Bacaan
TopikPembangkangan dan Kehancuran (19-25)
وَقَالُوا لَا تَذَرُنَّ آلِهَتَكُمْ وَلَا تَذَرُنَّ وَدًّا وَلَا سُوَاعًا وَلَا يَغُوثَ وَيَعُوقَ وَنَسْرًا
Dan mereka berkata, "Jangan sekali-kali kamu meninggalkan (penyembahan) tuhan-tuhan kamu dan jangan pula sekali-kali kamu meninggalkan (penyembahan) Wadd, dan jangan pula Suwā', Yagūṡ, Ya'ūq dan Nasr."871)
Catatan Depag
*871) Wadd, Suwā', Yagūṡ, Ya'ūq dan Nasr adalah nama-nama berhala yang terbesar pada kabilah-kabilah kaum Nuh, yang semula adalah nama-nama orang saleh.
Kritik
Teks ini mengklaim bahwa kaum Nuh menolak teguran nabinya dan tetap menyembah berhala Wadd, Suwa', Yaghuth, Ya'uq, dan Nasr.

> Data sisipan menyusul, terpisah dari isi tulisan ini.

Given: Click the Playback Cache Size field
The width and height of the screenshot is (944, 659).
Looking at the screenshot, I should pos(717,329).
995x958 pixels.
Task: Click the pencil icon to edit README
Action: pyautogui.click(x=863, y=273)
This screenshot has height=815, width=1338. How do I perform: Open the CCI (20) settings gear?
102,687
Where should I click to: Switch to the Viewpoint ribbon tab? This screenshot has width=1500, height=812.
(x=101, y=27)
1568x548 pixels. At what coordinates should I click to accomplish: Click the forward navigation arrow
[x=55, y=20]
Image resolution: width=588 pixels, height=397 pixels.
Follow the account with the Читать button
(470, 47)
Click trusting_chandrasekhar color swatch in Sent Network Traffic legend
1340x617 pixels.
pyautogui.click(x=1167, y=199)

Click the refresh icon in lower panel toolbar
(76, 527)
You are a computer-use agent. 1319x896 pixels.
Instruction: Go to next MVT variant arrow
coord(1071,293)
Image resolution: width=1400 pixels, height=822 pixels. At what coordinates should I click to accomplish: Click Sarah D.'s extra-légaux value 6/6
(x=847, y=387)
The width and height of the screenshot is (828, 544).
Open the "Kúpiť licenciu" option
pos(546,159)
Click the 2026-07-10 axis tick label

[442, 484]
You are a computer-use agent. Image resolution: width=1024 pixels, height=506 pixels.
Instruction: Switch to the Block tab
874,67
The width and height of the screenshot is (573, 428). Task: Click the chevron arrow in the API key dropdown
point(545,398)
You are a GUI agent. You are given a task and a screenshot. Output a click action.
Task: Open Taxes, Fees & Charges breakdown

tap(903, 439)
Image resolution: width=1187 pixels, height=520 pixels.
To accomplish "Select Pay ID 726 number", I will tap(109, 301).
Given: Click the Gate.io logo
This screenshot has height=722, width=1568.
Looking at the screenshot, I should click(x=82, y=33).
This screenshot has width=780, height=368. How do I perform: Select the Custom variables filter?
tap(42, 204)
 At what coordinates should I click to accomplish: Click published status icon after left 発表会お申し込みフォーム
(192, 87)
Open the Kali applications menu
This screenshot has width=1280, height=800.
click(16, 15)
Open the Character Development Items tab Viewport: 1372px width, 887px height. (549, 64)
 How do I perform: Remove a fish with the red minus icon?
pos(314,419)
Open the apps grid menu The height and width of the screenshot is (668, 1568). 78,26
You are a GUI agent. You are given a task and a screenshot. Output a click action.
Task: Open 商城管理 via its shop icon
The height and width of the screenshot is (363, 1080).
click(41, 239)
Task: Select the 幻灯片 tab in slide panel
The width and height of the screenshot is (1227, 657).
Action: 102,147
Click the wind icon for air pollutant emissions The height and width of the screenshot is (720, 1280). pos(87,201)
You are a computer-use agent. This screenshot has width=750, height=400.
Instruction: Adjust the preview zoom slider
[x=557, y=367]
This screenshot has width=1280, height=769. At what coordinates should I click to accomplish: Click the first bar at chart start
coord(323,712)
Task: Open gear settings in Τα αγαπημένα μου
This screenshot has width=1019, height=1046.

Secara historis, ini adalah nama-nama spesifik dari dewa-dewi lokal Arab yang disembah pada masa pra-Islam di semenanjung Arabia, bukan panteon dewa dari era peradaban Mesopotamia kuno tempat akar mitos Nuh berasal. Ini adalah anakronisme konyol dan kebutaan sejarah di mana penulis teks memproyeksikan dewa-dewa lokal Arab ke masa lalu ribuan tahun sebelumnya, semata-mata demi menjahit sebuah narasi polemik untuk audiens lokalnya. (Patricia Crone, The Religion of the Qur’anic Pagans).
Scientific Error
Menyebutkan Wadd, Suwa', Yaghuth, Ya'uq, dan Nasr disembah sebagai dewa/berhala oleh umat di zaman Nuh purba. Bukti epigrafi dan arkeologi mengonfirmasi kelimanya murni dewa-dewa suku Arab lokal yang eksis ribuan tahun setelah masa yang diklaim sebagai era Nuh.